Jacques Audiard no solo ha ido edificando una de las filmografías más sólidas y regulares de este siglo, sino que, en un gesto puramente “hawksiano”, parece empeñado en abordar (además de forma notable) una holgada variedad de géneros, desde el thriller en Lee mis labios (Sur mes lèvres, 2001) y De latir mi corazón se ha parado (De battre mon coeur s’est arrêté, 2005) hasta el drama romántico de París, Distrito 13 (Les Olympiades, 2021), pasando por el drama carcelario (Un profeta, 2009), el drama social (Dheepan, 2015), el melodrama (De óxido y hueso, 2012) o el western (Los hermanos Sisters, 2018). Enumerar esta panoplia de estilos parecerá gratuito, pero conocer la obra de Audiard ayuda a comprender (y disfrutar) su falta de complejos y de titubeos para emprender un proyecto casi suicida como Emilia Pérez.

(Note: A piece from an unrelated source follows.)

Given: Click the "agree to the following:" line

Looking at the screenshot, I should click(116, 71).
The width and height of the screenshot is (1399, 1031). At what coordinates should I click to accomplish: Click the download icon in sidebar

Porque Emilia Pérez bien pudiera ser un compendio del resto de su filmografía… sumándole en esta ocasión las singularidades del cine musical. La mezcla parece improbable de puro disparatada: un thriller musical ambientado en México que, a través de la transición de género del capo de uno de los cárteles más poderosos del país (Manitas del Monte), examina tesis espinosas como la corrupción, los desaparecidos y asesinados por el narcotráfico o la identidad trans con las mismas dosis de brutalidad que de ternura. En manos de casi cualquier cineasta, esta macedonia temática y estilística habría naufragado bajo las ingratas aguas del ridículo, pero Audiard sabe que el cine es un acto de fe y que las fronteras entre lo bochornoso y lo sublime son prácticamente imperceptibles. En el exceso nace lo memorable, piensa el francés, y tras esta idea se atrinchera durante toda la película.
«Se compran colchones, refrigeradores, estufas, lavadoras, microondas… o algo de fierro viejo que vendan». Las primeras voces musicadas que escuchamos en Emilia Pérez dan buena cuenta de los ambientes por los que transitarán sus personajes: geografías humildes, empobrecidas, entornos peligrosos, vidas agotadoras. Por aquí se mueve Rita (una fantástica Zoe Saldana), una ambiciosa abogada que vive defendiendo a rateros, crápulas y asesinos, hasta que se le presenta una jugosa oferta laboral: liderar la logística para hacer posible un cambio de género. No para cualquiera: para Manitas del Monte, capo de uno de los cárteles más perseguidos y peligrosos de México. Manitas es una persona horrenda y triste aprisionada en un cuerpo que no reconoce (¿metáfora de un país anegado por la sangre que necesita renacer de sus cenizas?), que ve en su transición de género la única huida de una existencia miserable. Deja a su país y a su familia atrás (dos hijos y una mujer, una Selena Gomez anodina y con un forzadísimo español) en busca de la redención.
El viaje liberador que propone Audiard para Emilia (una Karla Sofía Gascón que es todo autenticidad y naturalismo) es puro músculo visual, una epopeya estética amparada bajo innumerables recursos técnicos y de montaje que hacen del exceso su mejor virtud (y para sus detractores seguramente su peor defecto). Porque a Emilia y a su causa (no solo trans, también en defensa de la mujer y de las víctimas del narcotráfico) hay que creerlas, como a esa adivinación o negación poética de la realidad que tan bien encajó siempre con la historia mexicana y que tan bien trabajó Elena Garro. Audiard y Emilia se muestran felices en este festival de coreografías y artificios, de ternura y violencia, de vida y muerte… y de una creencia profunda en el ser humano. Tanto, que están dispuestos a los mayores sacrificios para redimir sus culpas. ¿El resultado? Insólitamente equilibrado, estridente y de una emotividad a prueba de balas.